*Document text*.
——————————
Tim is joining the BHF Data Science Centre, led by Health Data Research UK (HDR UK), on a part-time secondment basis to provide strategic leadership to identify and prioritise key areas of work in the use of large-scale personal monitoring data – such as use of health-tracking apps and wearables – in cardiovascular research and healthcare. Tim will work in collaboration with the cardiovascular research community, clinicians, industry, patients and the public to shape and develop approaches that link personal monitoring data to other types of health data to improve understanding, monitoring and management of cardiovascular disease.

Tim is Professor of Cardiovascular Medicine and honorary Consultant Cardiologist at Sheffield Teaching Hospitals NHS Trust and Research Director for Healthcare Data / AI in the Institute of In Silico Medicine (INSIGNEO) at the University of Sheffield. He brings a breadth of expertise in cardiovascular research and medicine and is an Academy of Medical Sciences “Future Leader in Innovation, Enterprise and Research”.

Tim Chico, said:

“I’m really excited to work with the BHF Data Science Centre team and lead this important research theme. Personal monitoring technologies have huge potential benefits. To achieve these needs a coalition of patients, clinicians, researchers, industrial partners, policy makers and commissioners pulling in the same direction. Working together will help co-design patient-centred, equitable, secure and effective technologies to enhance cardiovascular research and healthcare”.

Professor Cathie Sudlow, Director of the BHF Data Science Centre, said:

“We are delighted to welcome Tim to work with us at the BHF Data Science Centre to further develop the exciting possibilities and potential for using personal monitoring data to accelerate our understanding of cardiovascular diseases. I look forward to working with Tim and multiple relevant stakeholders to develop scalable approaches for integrating personal monitoring with other types of health data, enabling research that will improve cardiovascular health for everyone.”

Enabling large-scale use of personal monitoring data in cardiovascular research is one of six key thematic areas at the BHF Data Science Centre. This thematic area will focus on developing approaches to enable integration of personal monitoring data (such as wearables that monitor an individual’s physical activity or cardiac rhythm or obtain information from app-based questionnaires) with other types of health data (such as electronic health records). The aim of this work is to understand more about the causes, prediction, trajectories, monitoring and treatment of cardiovascular diseases, driving benefits for patients and improving cardiovascular health.
——————————
*Exercise data*.
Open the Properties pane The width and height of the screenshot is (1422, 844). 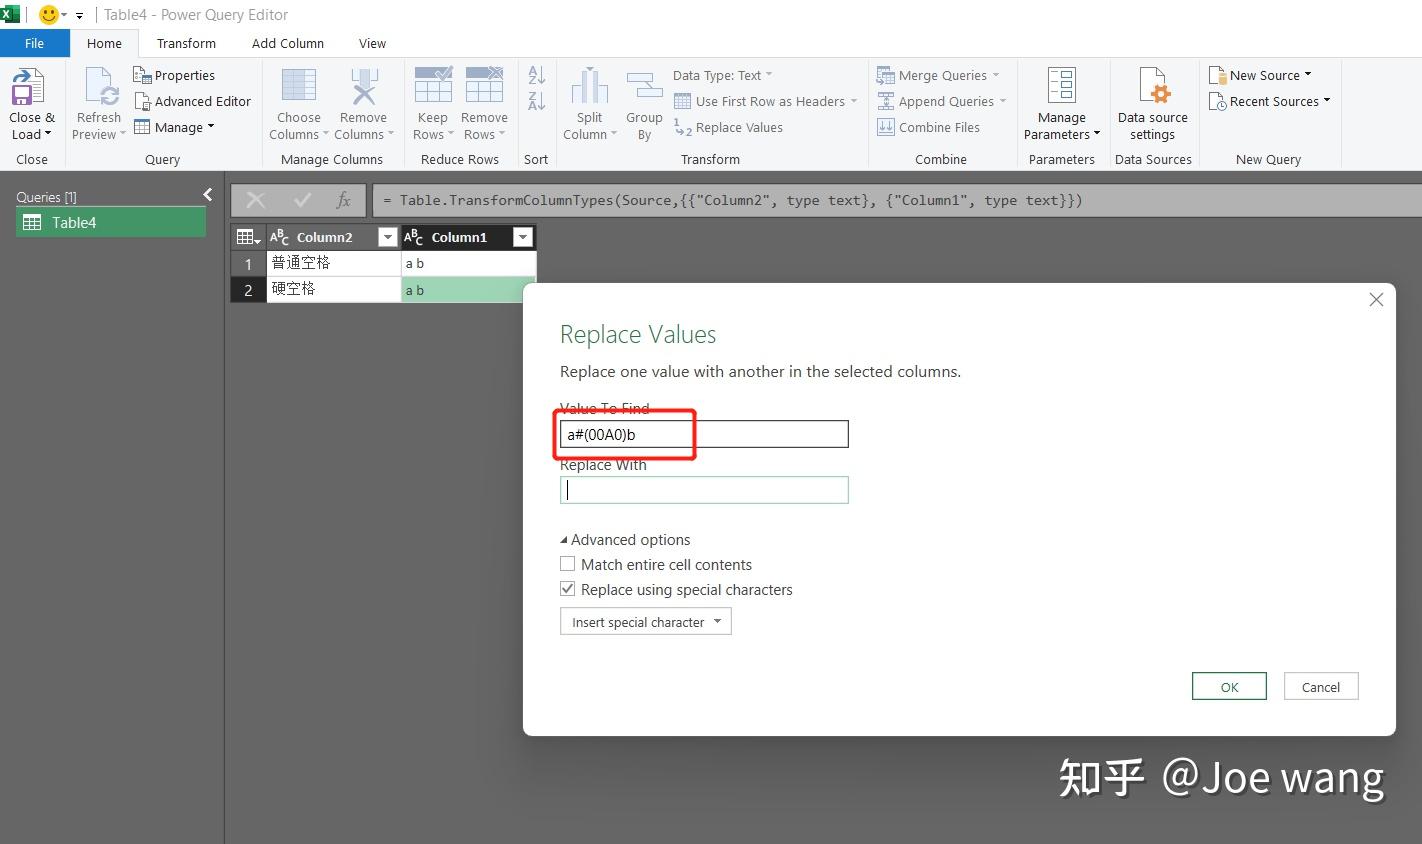point(183,74)
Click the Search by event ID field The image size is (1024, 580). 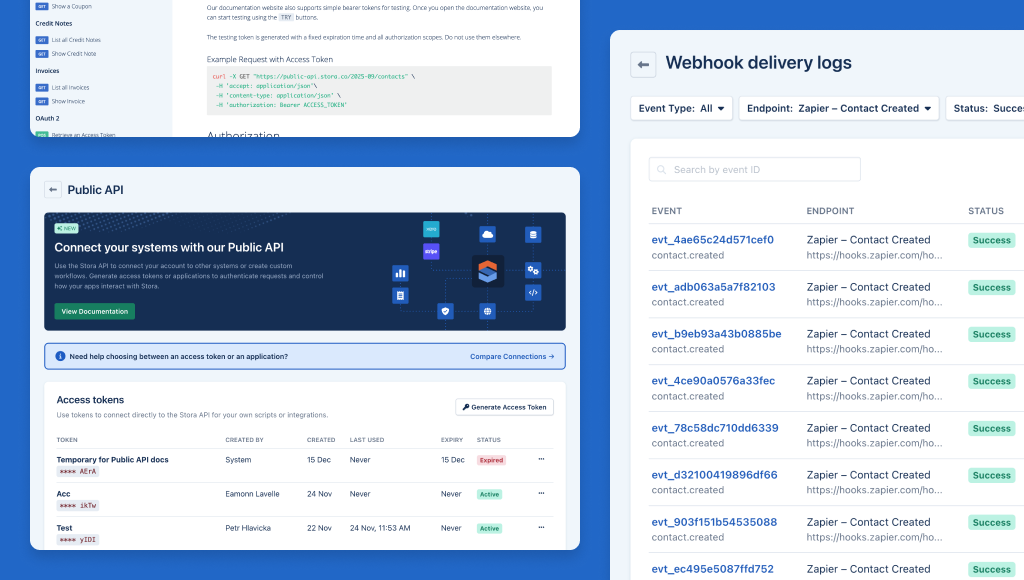point(754,169)
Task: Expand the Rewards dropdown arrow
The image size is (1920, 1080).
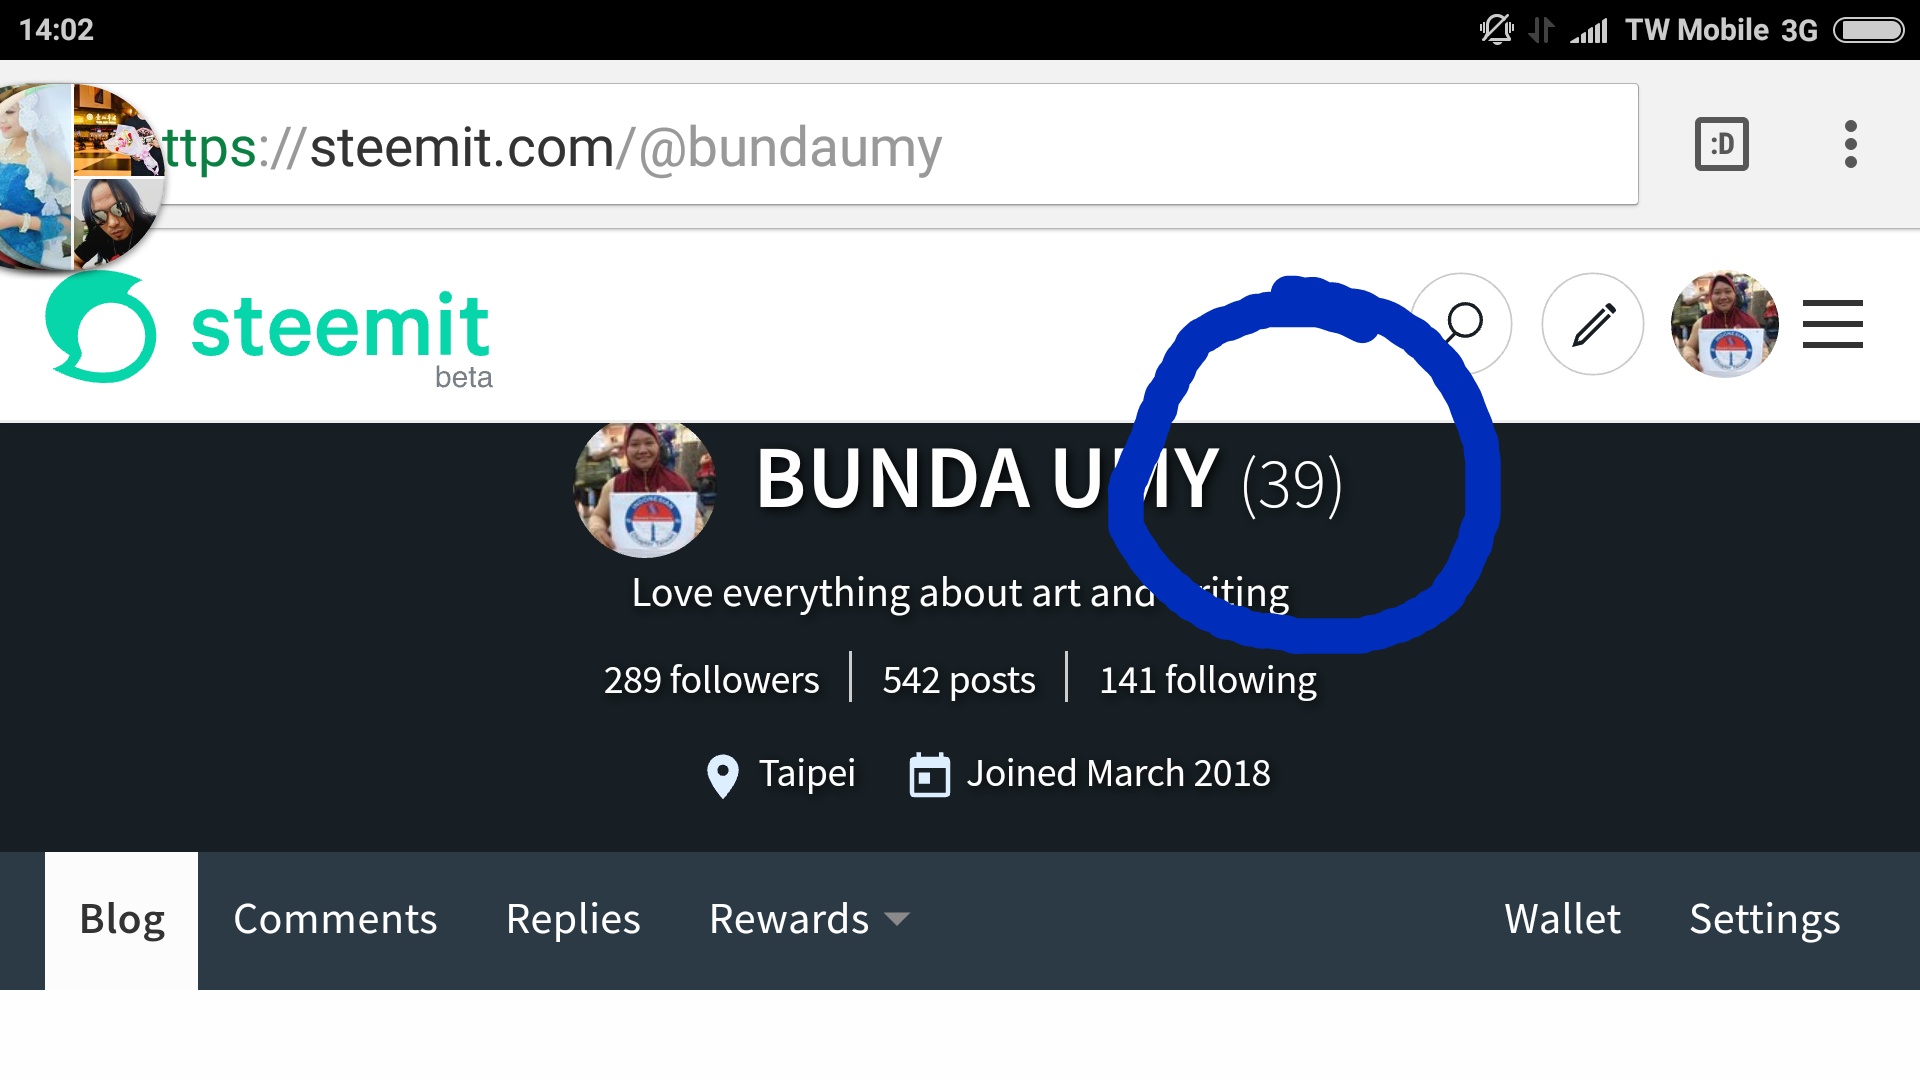Action: point(897,919)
——————————
*Exercise tasks*.
a) In the BHF Data Science Centre announcement, which organization leads the centre?
b) Reproduce the part of the BHF Data Science Centre announcement starting at "Enabling large-scale use" and ending at "improving cardiovascular health.".
Work only from the BHF Data Science Centre announcement.

*Solutions*.
a) Health Data Research UK (HDR UK) leads the BHF Data Science Centre.

b)
Enabling large-scale use of personal monitoring data in cardiovascular research is one of six key thematic areas at the BHF Data Science Centre. This thematic area will focus on developing approaches to enable integration of personal monitoring data (such as wearables that monitor an individual’s physical activity or cardiac rhythm or obtain information from app-based questionnaires) with other types of health data (such as electronic health records). The aim of this work is to understand more about the causes, prediction, trajectories, monitoring and treatment of cardiovascular diseases, driving benefits for patients and improving cardiovascular health.